Three NYC women take on a subway challenge to derail proposed MTA fare hike
Three women are trying to break a subway-riding record while gaining support for a petition to stave off next year's fare hike.
"This subway challenge has nothing to do with sandwiches," said Stefanie Gray, 24, a transit advocate for Transportation Alternatives who intends to ride every subway line in less than 22 hours, 52 minutes and 36 seconds (the 2010 Guinness World's Record).
While on the ride, Gray and her partners will hand out fliers asking riders to sign a petition asking the governor to cough up more state funding for the MTA.
The MTA has laid out four different fare increase proposals, with officials saying the plan they'll likely adopt will bring a 25 cent rise in the base subway fare to $2.50, a jump in the 30-day unlimited card from $104 to $112 and a $1 increase in the $29 weekly card.
Gray and two friends swiped their MetroCards to board the downtown No. 1 train from Penn Station without motormen's helpers but armed with smartphones, peanuts, sandwiches, medicine, umbrellas, NYC tap water -- and their stacks of "Stop the Hike" postcards.
"New Yorkers are tired of paying more for less in our transportation," said Gray, of Sheepshead Bay, who conceded she may have a tough time beating the record given that the MTA has experienced "the most devastating [service] cuts in a generation" and that overnight Fastrack repairs mean some lines will be shut down.
The transit advocate worked out the route with a mix of data crunching, friends, gut instincts, and rider knowledge.
"The computer is good for figuring out the shortest way to all the stops, but not the shortest times," between them, she observed.
Gray and MTA chairman Joe Lhota have been having an affectionate Twitter exchange about her quest ("Bathrooms?

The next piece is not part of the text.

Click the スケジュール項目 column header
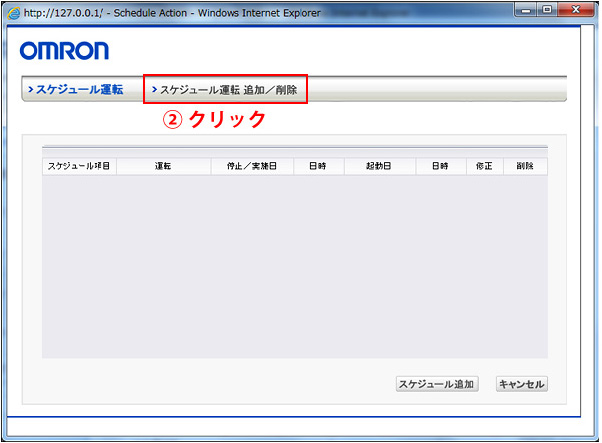(x=79, y=166)
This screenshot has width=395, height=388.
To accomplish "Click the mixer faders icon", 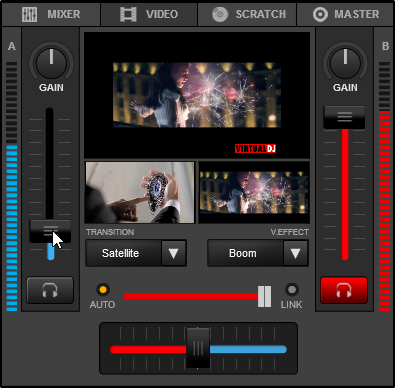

Like I said, Good Luck!" Lhota tweeted) and Gray hopes he will be at the Brooklyn Bridge-City Hall stop when she emerges there Wednesday from the No. 6 train. "It would be cool if Joe Lhota gave us a high five," said Gray.
Paul Steely White, executive director of Transportation Alternatives, declined to say if Gray would be paid overtime for her marathon time underground. "Public interest advocacy is not a high paying profession, but she'll get a promotion if she breaks the world record," said White.